The challenges are huge and numerous and call for immediate action. At the same time, there are enormous opportunities to address these challenges. The programme mangers and policy makers have to capitalize on these available, increasingly wider opportunities arising under the ambitious Government Sponsored Programmes like Integrated Child Development Scheme (ICDS), National Rural Health Mission (NRHM), Jawaharlal Nehru Urban Renewal Mission (JNURM), etc. These policies and programmes need to be tailor-made to better suit the requirements of the different segments of the population and also needs of the people living in different parts of the country. The policies, along with improving indicators, must also strive to address prevailing socio-economic inequalities.

Making men and women aware of their rights towards good sanitation and health and fulfillment of those rights are also likely to boost other sectors as well.
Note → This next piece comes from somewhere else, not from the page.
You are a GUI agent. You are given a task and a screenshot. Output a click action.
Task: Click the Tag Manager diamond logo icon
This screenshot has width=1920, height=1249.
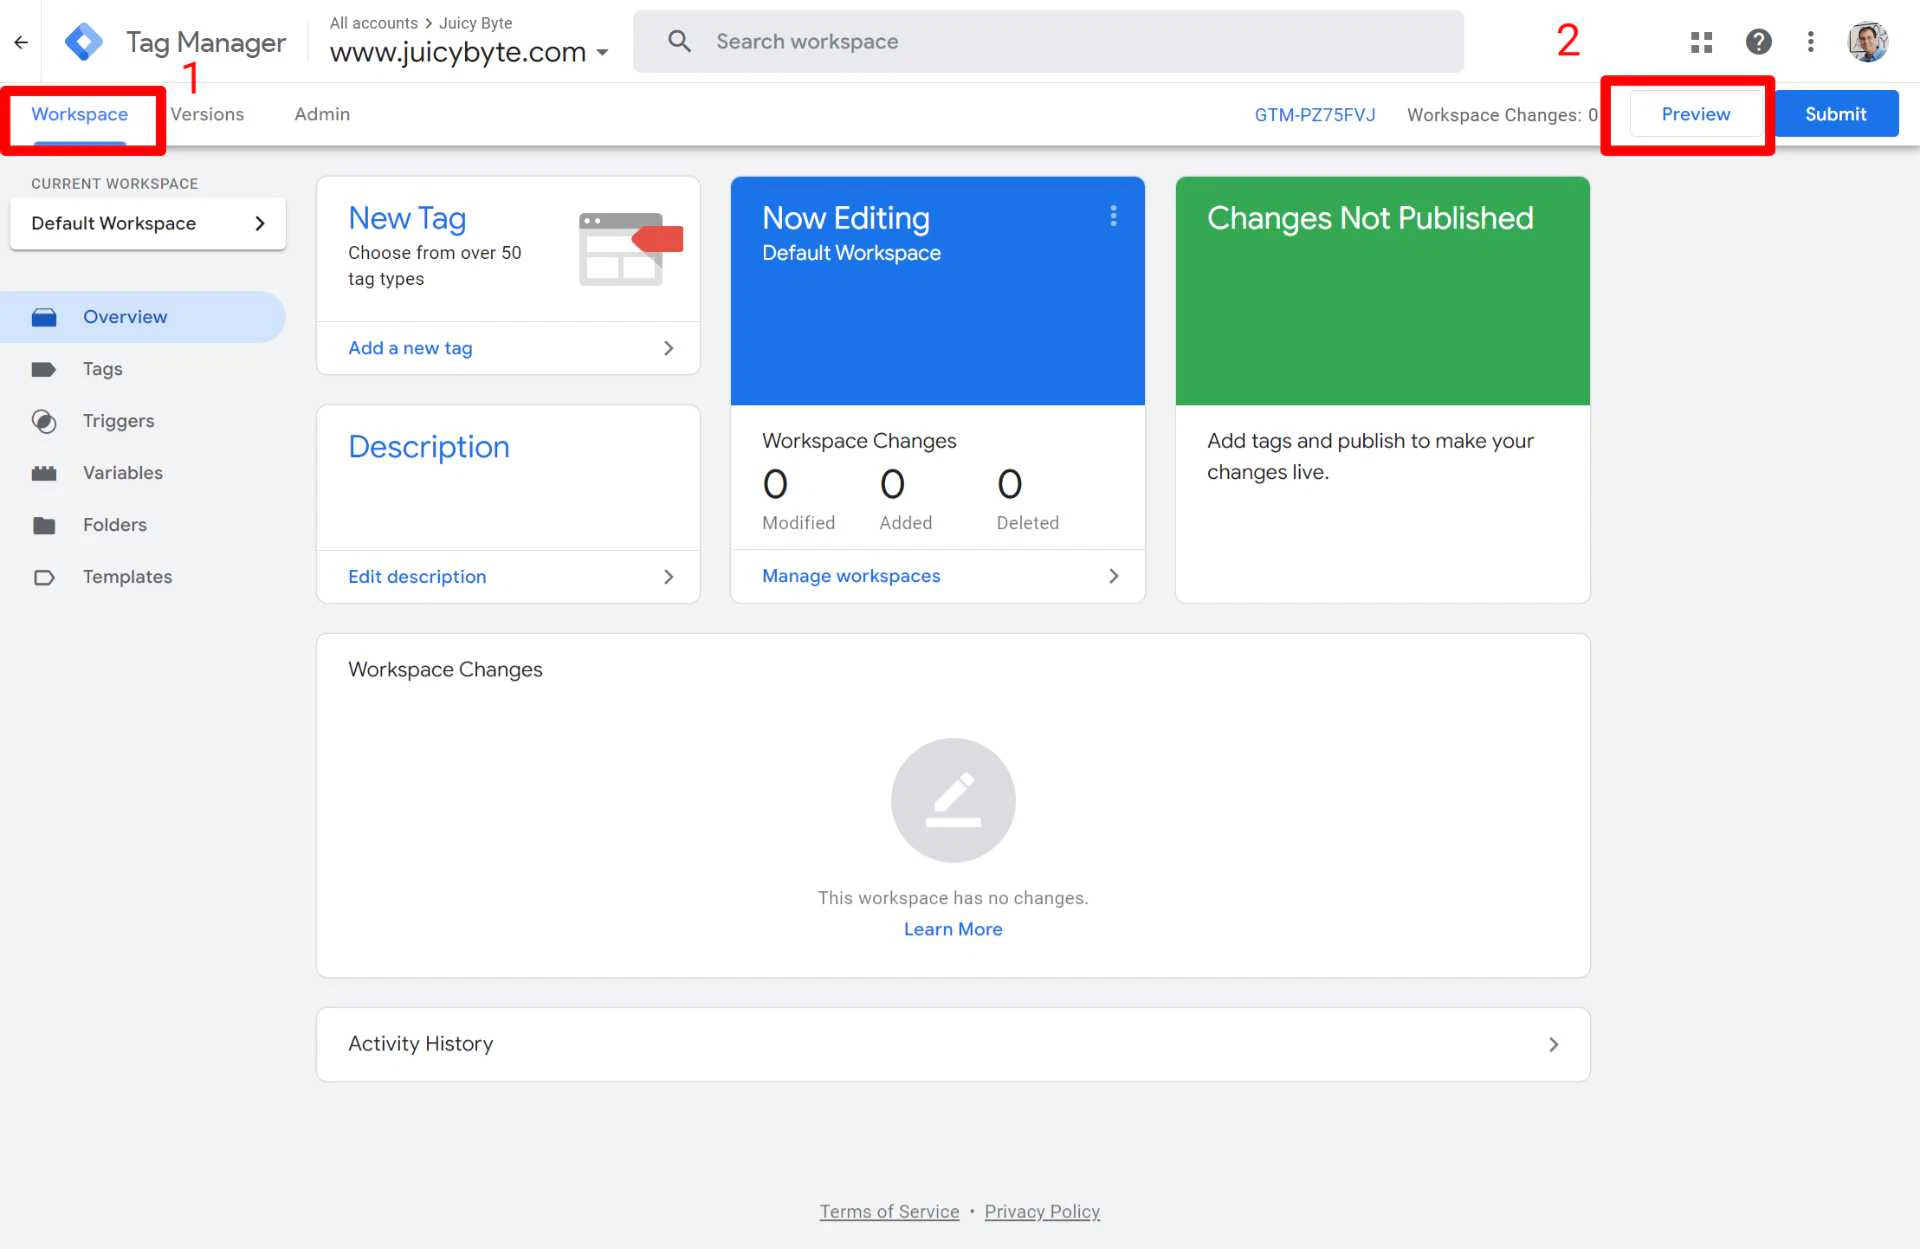click(84, 41)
For example, meeting the unmet need for contraceptives will not only help in arresting the population growth, but will also help in deriving a number of other benefits including overall health gains. Studies have demonstrated that if India is able to meet the unmet need of family planning in the next five years, it is likely to save nearly 150,000 maternal deaths30. Increased survival of mothers will in turn improve the survival of a large number of children during their first year of life, many of whom would have otherwise died. These benefits could be multiplied manifold if family planning services are coupled with the availability of facilities that are easily accessible to women seeking skilled birth attendance and post partum care.

It is important to mention that the ‘Right to Health Care’ approach has been the guiding framework for implementing NRHM, since it places people at the centre of the process of regularly assessing whether the health rights of the community are being fulfilled31. It is satisfying to note that some recent evaluations of NRHM suggest that strategies adopted under NRHM have started paying dividends as far as institutional deliveries are concerned25,32. Preliminary evidence suggests that more and more women, especially from economically poor households, are coming forward and are demanding maternal and child health related services from the public facilities. Most recent data from Uttar Pradesh indicates that institutional deliveries have gone up from only 20 per cent prior to launch of JSY to 44 per cent after the launch of JSY. Also, more than 60 per cent of these births took place in public facilities31. This provides a great opportunity for counselling women and their husbands about benefits of not only family planning and promotion of post partum contraception, but also about child care practices including initiation and continuation of exclusive breastfeeding up to six months, prevention and management of diarrhoea, etc. This will help to achieve ‘human right’ for all, including the last person at the bottom of the pyramid.